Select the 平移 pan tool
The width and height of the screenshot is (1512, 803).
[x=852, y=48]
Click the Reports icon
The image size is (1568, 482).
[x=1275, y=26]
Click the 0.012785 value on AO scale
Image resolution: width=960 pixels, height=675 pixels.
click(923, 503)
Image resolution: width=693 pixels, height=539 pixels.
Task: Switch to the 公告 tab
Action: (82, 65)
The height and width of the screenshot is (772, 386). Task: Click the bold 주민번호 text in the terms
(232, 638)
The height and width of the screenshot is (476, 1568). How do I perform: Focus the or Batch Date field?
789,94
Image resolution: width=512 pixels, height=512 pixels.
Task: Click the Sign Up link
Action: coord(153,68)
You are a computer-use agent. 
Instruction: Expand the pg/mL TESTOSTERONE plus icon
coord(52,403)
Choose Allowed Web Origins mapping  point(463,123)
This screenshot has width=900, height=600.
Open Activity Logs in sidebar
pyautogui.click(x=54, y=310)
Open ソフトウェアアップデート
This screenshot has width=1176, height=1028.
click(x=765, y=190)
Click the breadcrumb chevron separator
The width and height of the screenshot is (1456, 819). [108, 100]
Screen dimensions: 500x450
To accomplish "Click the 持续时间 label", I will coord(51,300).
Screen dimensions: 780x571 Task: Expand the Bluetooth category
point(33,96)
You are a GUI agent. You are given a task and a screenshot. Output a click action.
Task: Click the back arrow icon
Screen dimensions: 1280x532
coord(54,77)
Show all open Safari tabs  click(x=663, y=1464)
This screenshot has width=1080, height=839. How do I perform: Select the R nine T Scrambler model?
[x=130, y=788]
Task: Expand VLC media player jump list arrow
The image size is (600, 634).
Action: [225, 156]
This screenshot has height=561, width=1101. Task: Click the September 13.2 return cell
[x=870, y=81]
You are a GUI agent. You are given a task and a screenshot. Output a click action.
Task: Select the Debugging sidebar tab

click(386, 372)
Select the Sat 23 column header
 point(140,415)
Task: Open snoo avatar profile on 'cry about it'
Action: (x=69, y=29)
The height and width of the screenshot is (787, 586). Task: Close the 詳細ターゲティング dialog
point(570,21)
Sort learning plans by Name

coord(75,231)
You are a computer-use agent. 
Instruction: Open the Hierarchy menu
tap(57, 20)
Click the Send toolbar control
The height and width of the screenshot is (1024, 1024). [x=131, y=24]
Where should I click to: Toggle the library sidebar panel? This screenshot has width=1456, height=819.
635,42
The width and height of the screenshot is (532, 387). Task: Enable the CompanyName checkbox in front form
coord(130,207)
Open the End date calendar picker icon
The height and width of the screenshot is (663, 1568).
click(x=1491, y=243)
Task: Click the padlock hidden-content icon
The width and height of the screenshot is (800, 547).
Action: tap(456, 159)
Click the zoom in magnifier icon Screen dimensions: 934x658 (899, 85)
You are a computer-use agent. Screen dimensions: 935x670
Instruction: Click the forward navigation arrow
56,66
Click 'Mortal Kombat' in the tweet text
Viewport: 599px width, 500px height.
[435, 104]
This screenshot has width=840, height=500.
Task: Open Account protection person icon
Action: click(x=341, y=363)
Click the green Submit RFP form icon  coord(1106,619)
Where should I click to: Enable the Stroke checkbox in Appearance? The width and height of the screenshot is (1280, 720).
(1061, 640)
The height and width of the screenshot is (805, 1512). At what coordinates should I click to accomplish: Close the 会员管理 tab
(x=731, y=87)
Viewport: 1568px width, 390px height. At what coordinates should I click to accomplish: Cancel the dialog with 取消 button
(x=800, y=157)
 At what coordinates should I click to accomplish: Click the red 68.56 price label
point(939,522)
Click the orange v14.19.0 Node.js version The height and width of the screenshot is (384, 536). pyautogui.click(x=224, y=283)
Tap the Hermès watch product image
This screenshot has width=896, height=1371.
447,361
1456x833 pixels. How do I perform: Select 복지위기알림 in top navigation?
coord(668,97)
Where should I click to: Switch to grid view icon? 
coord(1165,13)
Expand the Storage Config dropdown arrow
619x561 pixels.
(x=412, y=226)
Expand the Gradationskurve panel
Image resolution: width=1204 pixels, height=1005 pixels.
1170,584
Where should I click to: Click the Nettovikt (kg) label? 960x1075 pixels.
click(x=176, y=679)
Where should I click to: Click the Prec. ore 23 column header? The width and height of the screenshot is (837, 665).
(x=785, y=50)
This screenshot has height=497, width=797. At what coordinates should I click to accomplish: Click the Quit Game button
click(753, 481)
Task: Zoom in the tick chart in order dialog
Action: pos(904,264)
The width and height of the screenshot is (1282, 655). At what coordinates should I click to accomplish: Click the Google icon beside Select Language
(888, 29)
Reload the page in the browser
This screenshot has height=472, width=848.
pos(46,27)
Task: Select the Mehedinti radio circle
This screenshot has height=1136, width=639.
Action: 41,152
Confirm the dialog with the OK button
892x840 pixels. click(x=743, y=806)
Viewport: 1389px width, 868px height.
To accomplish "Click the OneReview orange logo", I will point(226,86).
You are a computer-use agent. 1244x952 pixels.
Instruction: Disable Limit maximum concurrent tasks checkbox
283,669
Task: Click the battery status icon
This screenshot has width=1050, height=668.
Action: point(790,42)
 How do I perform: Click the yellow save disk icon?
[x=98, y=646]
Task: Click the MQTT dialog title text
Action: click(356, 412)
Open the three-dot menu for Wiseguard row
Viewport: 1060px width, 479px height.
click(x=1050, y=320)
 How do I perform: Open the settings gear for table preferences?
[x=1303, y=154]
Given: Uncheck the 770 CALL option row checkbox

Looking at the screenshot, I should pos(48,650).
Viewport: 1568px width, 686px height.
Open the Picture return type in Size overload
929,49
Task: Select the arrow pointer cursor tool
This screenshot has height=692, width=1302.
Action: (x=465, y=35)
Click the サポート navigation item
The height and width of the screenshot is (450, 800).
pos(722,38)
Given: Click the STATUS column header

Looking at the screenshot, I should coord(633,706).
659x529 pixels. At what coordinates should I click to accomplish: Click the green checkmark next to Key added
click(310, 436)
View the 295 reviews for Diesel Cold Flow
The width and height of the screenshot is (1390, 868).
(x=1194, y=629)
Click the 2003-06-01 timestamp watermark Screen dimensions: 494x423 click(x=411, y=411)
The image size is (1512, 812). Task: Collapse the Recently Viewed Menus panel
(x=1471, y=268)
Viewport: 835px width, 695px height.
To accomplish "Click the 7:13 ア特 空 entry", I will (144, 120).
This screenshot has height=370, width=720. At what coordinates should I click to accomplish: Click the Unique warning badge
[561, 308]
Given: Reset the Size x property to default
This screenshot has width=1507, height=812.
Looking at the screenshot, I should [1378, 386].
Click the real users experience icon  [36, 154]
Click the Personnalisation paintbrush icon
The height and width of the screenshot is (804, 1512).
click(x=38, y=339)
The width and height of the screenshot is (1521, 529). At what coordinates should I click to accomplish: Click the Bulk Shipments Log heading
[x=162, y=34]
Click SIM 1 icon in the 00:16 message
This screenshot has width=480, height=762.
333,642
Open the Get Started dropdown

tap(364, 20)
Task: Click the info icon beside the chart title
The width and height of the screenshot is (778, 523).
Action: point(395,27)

SHORT EXERCISE: Reproduce all of the material above with "browser" substituted for every occurrence of "Safari", changing nothing else.

FINISHED ANSWER:
Select the 平移 pan tool
The width and height of the screenshot is (1512, 803).
[x=852, y=48]
Click the Reports icon
The image size is (1568, 482).
[x=1275, y=26]
Click the 0.012785 value on AO scale
Image resolution: width=960 pixels, height=675 pixels.
click(923, 503)
Image resolution: width=693 pixels, height=539 pixels.
Task: Switch to the 公告 tab
Action: (82, 65)
The height and width of the screenshot is (772, 386). Task: Click the bold 주민번호 text in the terms
(232, 638)
The height and width of the screenshot is (476, 1568). How do I perform: Focus the or Batch Date field?
789,94
Image resolution: width=512 pixels, height=512 pixels.
Task: Click the Sign Up link
Action: coord(153,68)
You are a computer-use agent. 
Instruction: Expand the pg/mL TESTOSTERONE plus icon
coord(52,403)
Choose Allowed Web Origins mapping  point(463,123)
This screenshot has width=900, height=600.
Open Activity Logs in sidebar
pyautogui.click(x=54, y=310)
Open ソフトウェアアップデート
This screenshot has width=1176, height=1028.
click(x=765, y=190)
Click the breadcrumb chevron separator
The width and height of the screenshot is (1456, 819). [108, 100]
Screen dimensions: 500x450
To accomplish "Click the 持续时间 label", I will coord(51,300).
Screen dimensions: 780x571 Task: Expand the Bluetooth category
point(33,96)
You are a GUI agent. You are given a task and a screenshot. Output a click action.
Task: Click the back arrow icon
Screen dimensions: 1280x532
coord(54,77)
Show all open browser tabs  click(x=663, y=1464)
This screenshot has width=1080, height=839. How do I perform: Select the R nine T Scrambler model?
[x=130, y=788]
Task: Expand VLC media player jump list arrow
The image size is (600, 634).
Action: [225, 156]
This screenshot has height=561, width=1101. Task: Click the September 13.2 return cell
[x=870, y=81]
You are a GUI agent. You are given a task and a screenshot. Output a click action.
Task: Select the Debugging sidebar tab

click(386, 372)
Select the Sat 23 column header
 point(140,415)
Task: Open snoo avatar profile on 'cry about it'
Action: (x=69, y=29)
The height and width of the screenshot is (787, 586). Task: Close the 詳細ターゲティング dialog
point(570,21)
Sort learning plans by Name

coord(75,231)
You are a computer-use agent. 
Instruction: Open the Hierarchy menu
tap(57, 20)
Click the Send toolbar control
The height and width of the screenshot is (1024, 1024). [x=131, y=24]
Where should I click to: Toggle the library sidebar panel? This screenshot has width=1456, height=819.
635,42
The width and height of the screenshot is (532, 387). Task: Enable the CompanyName checkbox in front form
coord(130,207)
Open the End date calendar picker icon
The height and width of the screenshot is (663, 1568).
click(x=1491, y=243)
Task: Click the padlock hidden-content icon
The width and height of the screenshot is (800, 547).
Action: tap(456, 159)
Click the zoom in magnifier icon Screen dimensions: 934x658 (899, 85)
You are a computer-use agent. Screen dimensions: 935x670
Instruction: Click the forward navigation arrow
56,66
Click 'Mortal Kombat' in the tweet text
Viewport: 599px width, 500px height.
[435, 104]
This screenshot has width=840, height=500.
Task: Open Account protection person icon
Action: click(x=341, y=363)
Click the green Submit RFP form icon  coord(1106,619)
Where should I click to: Enable the Stroke checkbox in Appearance? The width and height of the screenshot is (1280, 720).
(1061, 640)
The height and width of the screenshot is (805, 1512). At what coordinates should I click to accomplish: Close the 会员管理 tab
(x=731, y=87)
Viewport: 1568px width, 390px height. At what coordinates should I click to accomplish: Cancel the dialog with 取消 button
(x=800, y=157)
 At what coordinates should I click to accomplish: Click the red 68.56 price label
point(939,522)
Click the orange v14.19.0 Node.js version The height and width of the screenshot is (384, 536). pyautogui.click(x=224, y=283)
Tap the Hermès watch product image
This screenshot has width=896, height=1371.
447,361
1456x833 pixels. How do I perform: Select 복지위기알림 in top navigation?
coord(668,97)
Where should I click to: Switch to grid view icon? 
coord(1165,13)
Expand the Storage Config dropdown arrow
619x561 pixels.
(x=412, y=226)
Expand the Gradationskurve panel
Image resolution: width=1204 pixels, height=1005 pixels.
1170,584
Where should I click to: Click the Nettovikt (kg) label? 960x1075 pixels.
click(x=176, y=679)
Where should I click to: Click the Prec. ore 23 column header? The width and height of the screenshot is (837, 665).
(x=785, y=50)
This screenshot has height=497, width=797. At what coordinates should I click to accomplish: Click the Quit Game button
click(753, 481)
Task: Zoom in the tick chart in order dialog
Action: pos(904,264)
The width and height of the screenshot is (1282, 655). At what coordinates should I click to accomplish: Click the Google icon beside Select Language
(888, 29)
Reload the page in the browser
This screenshot has height=472, width=848.
pos(46,27)
Task: Select the Mehedinti radio circle
This screenshot has height=1136, width=639.
Action: 41,152
Confirm the dialog with the OK button
892x840 pixels. click(x=743, y=806)
Viewport: 1389px width, 868px height.
To accomplish "Click the OneReview orange logo", I will point(226,86).
You are a computer-use agent. 1244x952 pixels.
Instruction: Disable Limit maximum concurrent tasks checkbox
283,669
Task: Click the battery status icon
This screenshot has width=1050, height=668.
Action: point(790,42)
 How do I perform: Click the yellow save disk icon?
[x=98, y=646]
Task: Click the MQTT dialog title text
Action: click(356, 412)
Open the three-dot menu for Wiseguard row
Viewport: 1060px width, 479px height.
click(x=1050, y=320)
 How do I perform: Open the settings gear for table preferences?
[x=1303, y=154]
Given: Uncheck the 770 CALL option row checkbox

Looking at the screenshot, I should pos(48,650).
Viewport: 1568px width, 686px height.
Open the Picture return type in Size overload
929,49
Task: Select the arrow pointer cursor tool
This screenshot has height=692, width=1302.
Action: (x=465, y=35)
Click the サポート navigation item
The height and width of the screenshot is (450, 800).
pos(722,38)
Given: Click the STATUS column header

Looking at the screenshot, I should coord(633,706).
659x529 pixels. At what coordinates should I click to accomplish: Click the green checkmark next to Key added
click(310, 436)
View the 295 reviews for Diesel Cold Flow
The width and height of the screenshot is (1390, 868).
(x=1194, y=629)
Click the 2003-06-01 timestamp watermark Screen dimensions: 494x423 click(x=411, y=411)
The image size is (1512, 812). Task: Collapse the Recently Viewed Menus panel
(x=1471, y=268)
Viewport: 835px width, 695px height.
To accomplish "Click the 7:13 ア特 空 entry", I will (144, 120).
This screenshot has height=370, width=720. At what coordinates should I click to accomplish: Click the Unique warning badge
[561, 308]
Given: Reset the Size x property to default
This screenshot has width=1507, height=812.
Looking at the screenshot, I should [1378, 386].
Click the real users experience icon  [36, 154]
Click the Personnalisation paintbrush icon
The height and width of the screenshot is (804, 1512).
click(x=38, y=339)
The width and height of the screenshot is (1521, 529). At what coordinates should I click to accomplish: Click the Bulk Shipments Log heading
[x=162, y=34]
Click SIM 1 icon in the 00:16 message
This screenshot has width=480, height=762.
333,642
Open the Get Started dropdown

tap(364, 20)
Task: Click the info icon beside the chart title
The width and height of the screenshot is (778, 523).
Action: point(395,27)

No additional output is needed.